Grilled Peach & Buffalo Burrata Salad

Two words: Summer. Heaven.

This salad is a must for anyone who loves to pair creamy textures with a sparkle of sweetness and citrus. 

Why It’s Wild:

This salad is about balance. 

Buffalo burrata is rich in calcium and Vitamin A, while organic peaches and lime provide fat-breaking emulsification in the form of Vitamin C. Arugula and parma ham match phytonutrients and fiber with brain-food fat & protein to keep your blood sugar balanced and your digestion smooth. 


  • 2 cups arugula (or lamb or bib lettuce, shredded)
  • 1 peach, halved
  • 1 buffalo cheese burrata
  • ¼ lb Parma ham or Wildatarian alternative, like wild boar prosciutto
  • 1 tbsp extra virgin olive oil
  • ½ tbsp apple cider vinegar
  • 1 lime, quartered
  • salt and pepper, to taste
  • black or green olives, if preferred

To make:

Toss arugula with olive oil, ACV, salt and pepper until leaves are evenly coated. Place in bowl.

Lightly coat peach halves in olive oil. On a grill or in a saucepan, sear peaches 1-2 minutes until fragrant and slightly blackened.

Top salad with burrata, curls of ham, peaches and olives. Dress with a pinch of salt and pepper, and a squeeze of lime. 

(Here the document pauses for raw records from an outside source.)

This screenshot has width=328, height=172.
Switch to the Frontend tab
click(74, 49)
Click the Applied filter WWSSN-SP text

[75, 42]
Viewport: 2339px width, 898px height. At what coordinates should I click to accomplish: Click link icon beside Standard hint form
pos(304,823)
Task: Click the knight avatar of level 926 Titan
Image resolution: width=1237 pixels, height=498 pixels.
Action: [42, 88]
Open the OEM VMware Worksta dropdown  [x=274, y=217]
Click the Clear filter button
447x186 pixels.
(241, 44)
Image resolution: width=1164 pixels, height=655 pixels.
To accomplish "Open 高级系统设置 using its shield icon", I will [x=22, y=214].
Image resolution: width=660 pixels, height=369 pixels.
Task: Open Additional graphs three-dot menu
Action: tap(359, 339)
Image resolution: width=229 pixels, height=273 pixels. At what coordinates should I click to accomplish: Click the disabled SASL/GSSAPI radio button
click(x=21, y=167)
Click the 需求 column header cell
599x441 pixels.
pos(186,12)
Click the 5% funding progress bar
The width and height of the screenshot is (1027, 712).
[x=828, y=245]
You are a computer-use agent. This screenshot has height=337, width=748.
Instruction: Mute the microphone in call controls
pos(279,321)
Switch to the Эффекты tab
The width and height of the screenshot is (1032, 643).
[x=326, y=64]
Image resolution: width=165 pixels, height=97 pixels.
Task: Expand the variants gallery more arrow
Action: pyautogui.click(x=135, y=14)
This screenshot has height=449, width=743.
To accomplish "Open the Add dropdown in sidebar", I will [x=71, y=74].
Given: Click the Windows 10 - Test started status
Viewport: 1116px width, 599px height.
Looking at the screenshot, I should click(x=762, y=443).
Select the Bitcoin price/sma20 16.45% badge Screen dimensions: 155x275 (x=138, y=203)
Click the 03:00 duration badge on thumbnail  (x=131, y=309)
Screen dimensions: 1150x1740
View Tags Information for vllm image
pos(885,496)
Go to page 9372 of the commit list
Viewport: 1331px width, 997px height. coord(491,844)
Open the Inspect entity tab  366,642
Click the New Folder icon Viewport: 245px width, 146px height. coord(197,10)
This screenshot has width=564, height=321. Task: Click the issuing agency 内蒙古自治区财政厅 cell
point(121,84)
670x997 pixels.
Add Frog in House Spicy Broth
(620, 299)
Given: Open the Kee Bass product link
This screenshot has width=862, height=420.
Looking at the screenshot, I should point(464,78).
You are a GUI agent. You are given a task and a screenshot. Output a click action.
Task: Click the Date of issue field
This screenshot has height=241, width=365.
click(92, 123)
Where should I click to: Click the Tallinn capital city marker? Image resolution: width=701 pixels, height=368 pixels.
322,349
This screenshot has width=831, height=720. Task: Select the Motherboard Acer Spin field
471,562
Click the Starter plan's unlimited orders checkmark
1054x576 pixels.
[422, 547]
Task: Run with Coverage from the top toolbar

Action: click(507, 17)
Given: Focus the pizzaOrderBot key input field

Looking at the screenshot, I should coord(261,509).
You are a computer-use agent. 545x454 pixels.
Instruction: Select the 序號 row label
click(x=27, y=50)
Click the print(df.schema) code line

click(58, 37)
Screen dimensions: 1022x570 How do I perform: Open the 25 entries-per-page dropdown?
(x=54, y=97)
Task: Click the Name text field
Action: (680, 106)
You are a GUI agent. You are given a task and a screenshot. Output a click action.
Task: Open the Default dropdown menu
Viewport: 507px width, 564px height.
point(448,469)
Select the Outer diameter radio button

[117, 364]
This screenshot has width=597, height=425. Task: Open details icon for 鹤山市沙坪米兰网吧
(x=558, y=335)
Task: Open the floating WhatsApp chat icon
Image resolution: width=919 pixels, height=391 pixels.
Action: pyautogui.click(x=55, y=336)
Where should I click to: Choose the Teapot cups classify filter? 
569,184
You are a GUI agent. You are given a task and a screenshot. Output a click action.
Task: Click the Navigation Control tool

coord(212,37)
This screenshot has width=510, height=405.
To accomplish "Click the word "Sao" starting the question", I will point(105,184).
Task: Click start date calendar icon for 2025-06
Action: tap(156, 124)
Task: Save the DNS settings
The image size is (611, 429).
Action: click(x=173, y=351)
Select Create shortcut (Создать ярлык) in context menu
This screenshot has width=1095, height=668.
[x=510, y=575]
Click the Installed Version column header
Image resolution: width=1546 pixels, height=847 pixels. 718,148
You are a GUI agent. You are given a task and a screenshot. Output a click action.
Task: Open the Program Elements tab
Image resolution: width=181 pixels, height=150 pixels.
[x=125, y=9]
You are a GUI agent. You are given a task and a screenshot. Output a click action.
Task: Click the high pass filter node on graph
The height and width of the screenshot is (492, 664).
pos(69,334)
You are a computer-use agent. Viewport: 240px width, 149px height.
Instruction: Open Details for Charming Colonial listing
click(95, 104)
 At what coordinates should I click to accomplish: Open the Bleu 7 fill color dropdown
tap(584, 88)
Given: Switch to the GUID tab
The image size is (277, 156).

Ta-da! A beautiful salad to add to your weekly meal prep rotation - or an elegant starter for a summer brunch. 

Serves 1-2

**For sulfur-sensitive individuals & WS Wild Types, replace arugula with lamb, Boston or bibb lettuce. Mold sensitive folks should avoid olives - try sliced radish instead for a dash of bitterness.